U.S. EPA added a contaminated aquifer in Milford, Ohio, to the Superfund section of the National Priorities List. Superfund is the federal program that investigates and cleans up the most complex, uncontrolled or abandoned hazardous waste sites in the country. There are a total of 1,343 final and proposed sites on the NPL.
The Milford Contaminated Aquifer site is a ground water plume contaminated with chlorinated solvents in the vicinity of Main Street and Lila Avenue in Milford. Volatile organic compounds, or VOCs, were first detected in the Milford public wells in 1986. The Ohio Environmental Protection Agency began searching for the source of the contamination in 1991. Despite several investigations, the source was not found, and the state referred the site to EPA.
Milford’s well field serves 6,000 people. The city installed and maintains an air stripper to remove VOCs from its treated water.
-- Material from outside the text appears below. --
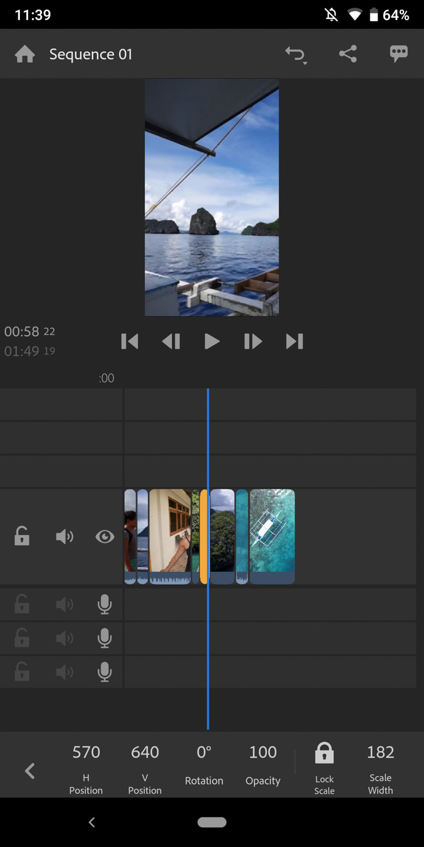The height and width of the screenshot is (847, 424).
Task: Adjust the H Position value 570
Action: click(86, 752)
EPA will try to identify and locate the parties potentially responsible for the Milford contamination. For sites without viable responsible parties, EPA investigates the full extent of the contamination before starting significant cleanup. It may be several years before major cleanup funding is required.
If the site is added to the NPL, EPA will be eligible for the technical and financial resources to fully characterize the extent of the contamination in the aquifer and develop a comprehensive cleanup plan.